HCM City’s roads are constantly threatened by overloaded and oversized container and dump trucks.
Container trucks on National Highway No 1A.
On January 13 this year, for instance, a giant roll of steel fell on the road from a trailer truck on National Highway No 1A climbing Bình Điền Bridge (in Chánh District), terrifying several people travelling behind it.
According to the city traffic police, on 13 January 201, in just one hour police caught over 10 trucks violating traffic rules within a short stretch of National Highway No 1A from District 9 to Thủ Đức. Most were overloaded by 22.3-150 per cent.
But many traffic offences are not spotted or penalised because there are not enough traffic police officers or other agencies to supervise traffic 24 hours a day, a spokesman for the transport department’s inspection division said.
Besides being the main reason for many fatal traffic accidents, oversized and overloaded trucks also damage roads in many suburban districts.
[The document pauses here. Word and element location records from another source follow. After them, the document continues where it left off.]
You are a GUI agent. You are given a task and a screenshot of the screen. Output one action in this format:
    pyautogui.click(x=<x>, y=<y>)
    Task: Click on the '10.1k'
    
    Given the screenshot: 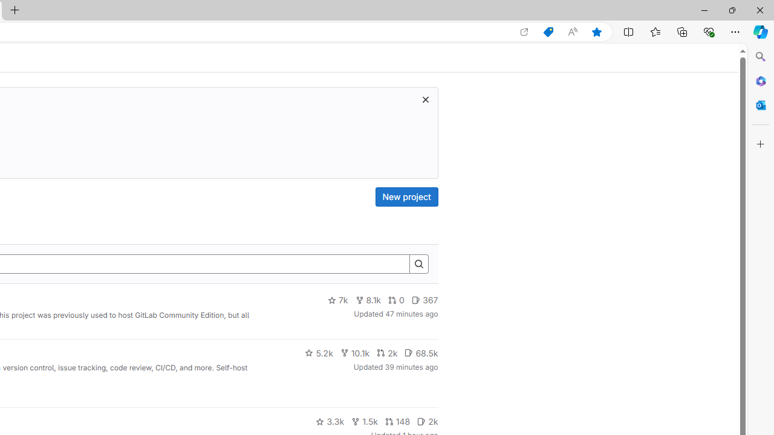 What is the action you would take?
    pyautogui.click(x=354, y=352)
    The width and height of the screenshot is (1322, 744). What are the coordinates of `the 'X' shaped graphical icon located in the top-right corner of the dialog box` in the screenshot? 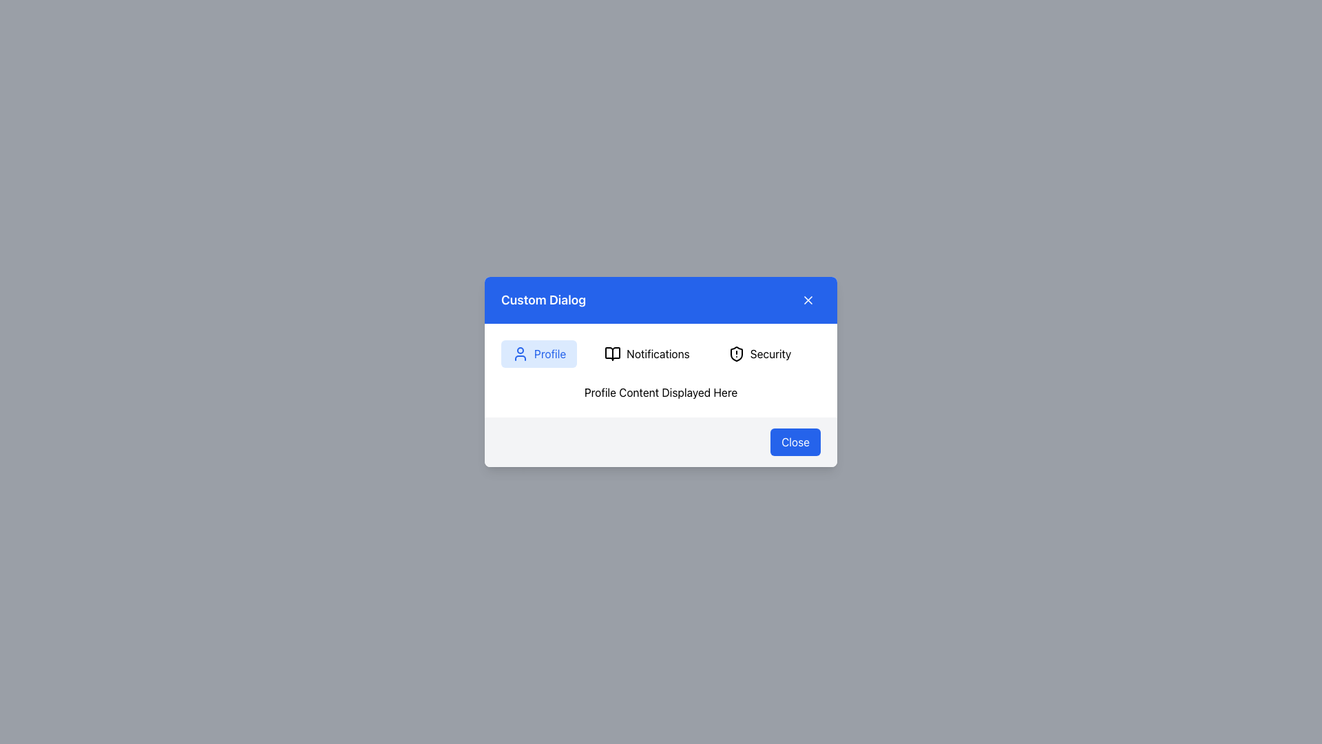 It's located at (808, 299).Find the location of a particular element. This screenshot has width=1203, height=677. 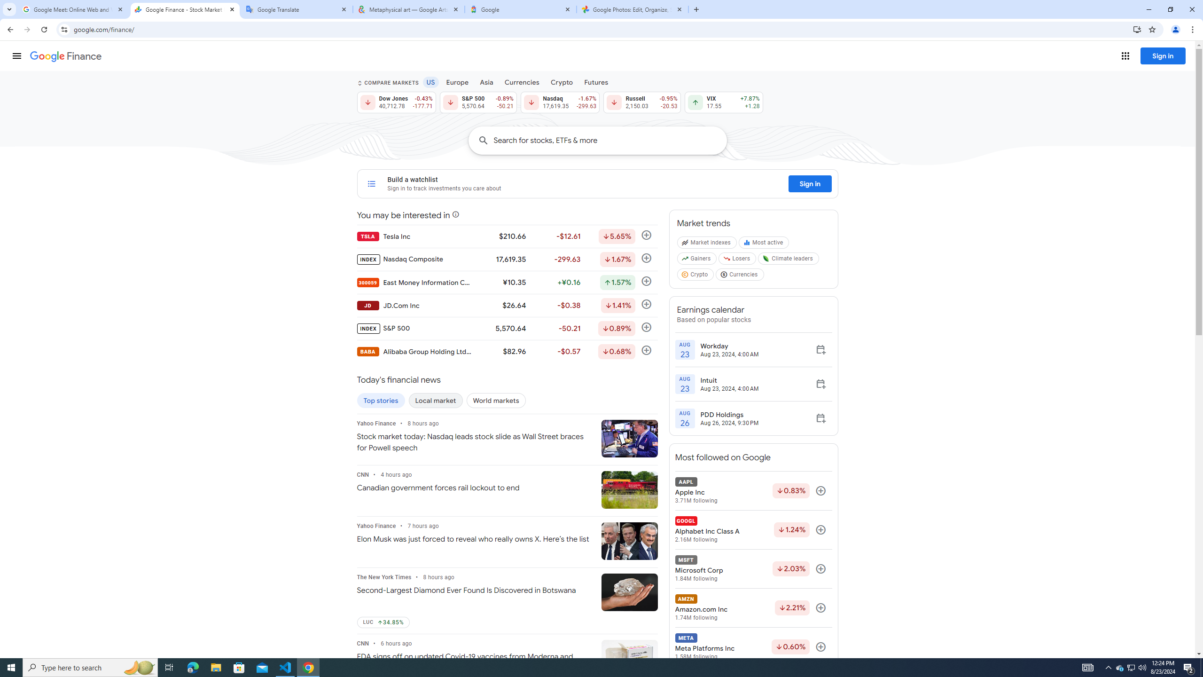

'GLeaf logo' is located at coordinates (766, 258).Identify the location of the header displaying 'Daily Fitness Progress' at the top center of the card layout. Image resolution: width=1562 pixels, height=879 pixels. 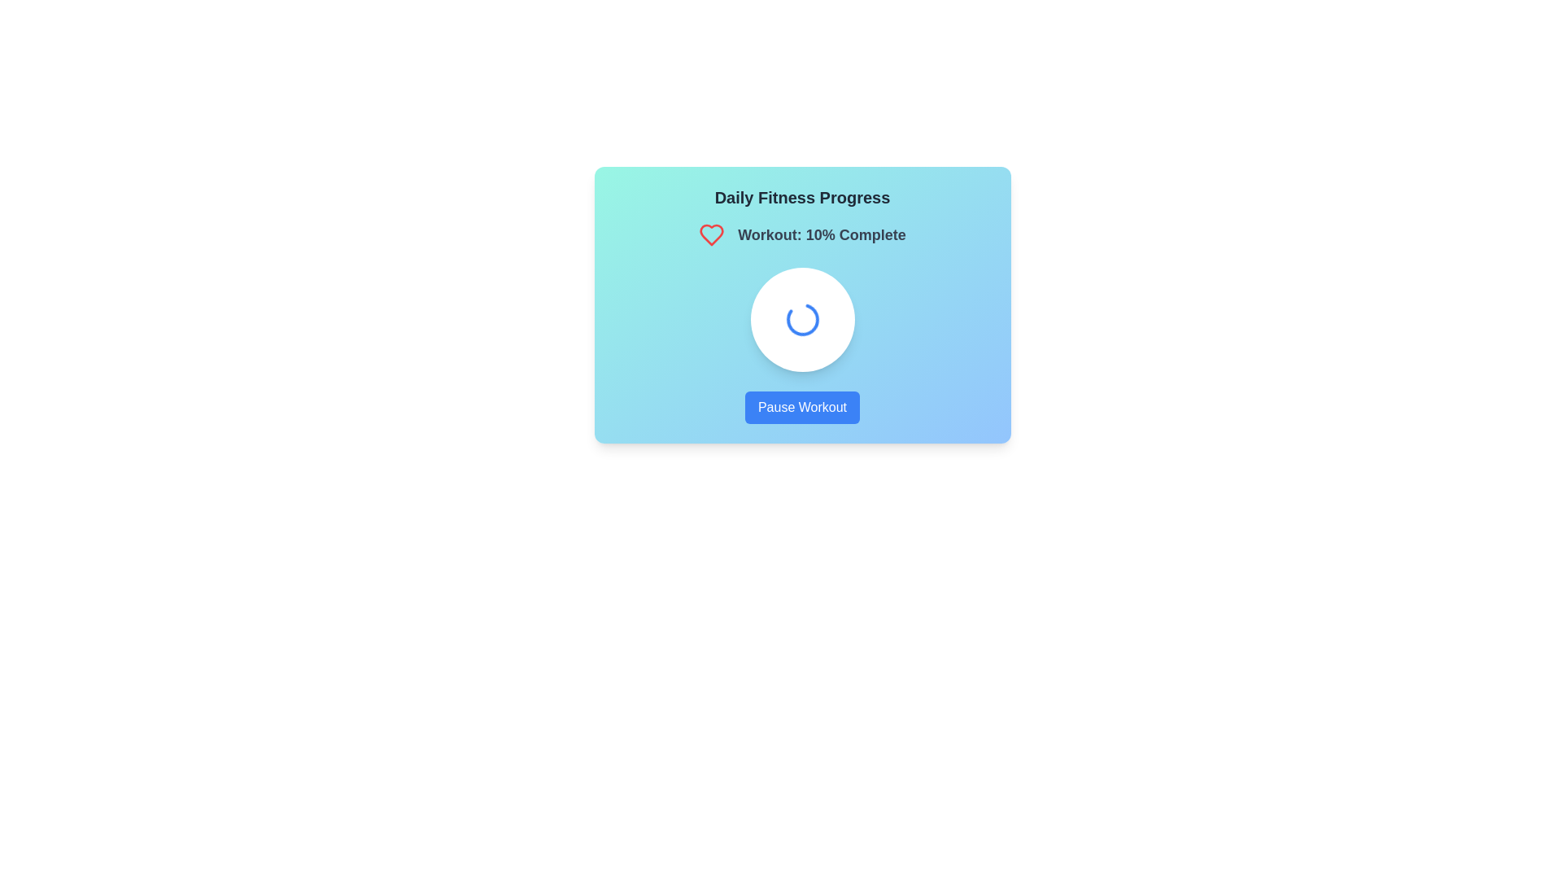
(802, 197).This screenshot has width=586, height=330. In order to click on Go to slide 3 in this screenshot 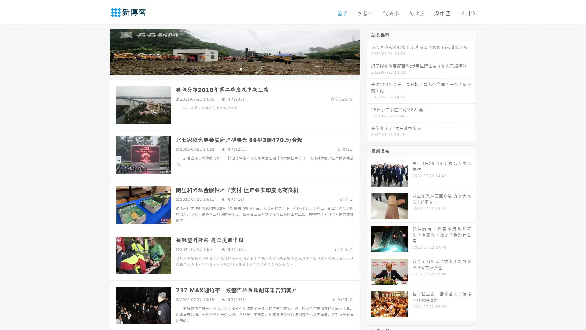, I will do `click(241, 69)`.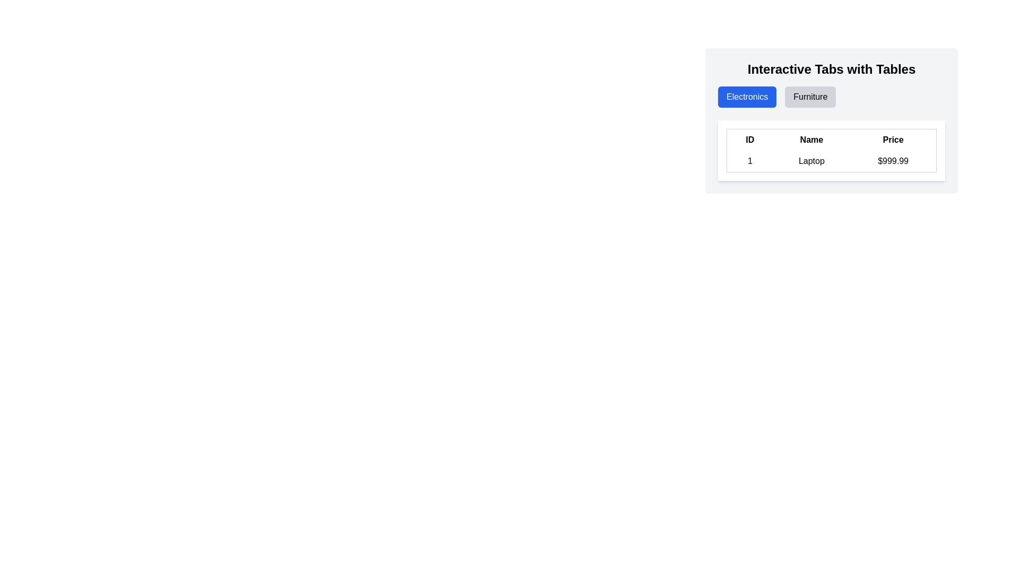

Regulations stipulate fines for overloaded trucks of VNĐ800,000 (US$34.3) to VNĐ12 million, depending on the nature of the offence. Owners are also fined in addition to the drivers.
Therefore, both drivers and owners seek to avoid locations where traffic police and other authorities are likely to be present, Lieutenant Colonel Triệu Quốc Dũng of the city traffic police said.
According to Lê Hồng Việt, deputy chief inspector at the Department of Transport, efforts to keep oversized, overloaded trucks of roads have not been successful because of a shortage of personnel.
Việt said in the past the traffic police, traffic inspectors and youth volunteers would monitor weighbridges to crack down on oversized and overloaded trucks, but the youth volunteers pulled out in early 2017 and the police later that year.
Without the presence of the police, traffic inspectors find it difficult to stop overloading of trucks because they are not allowed to stop vehicles on roads, he added. — VNS.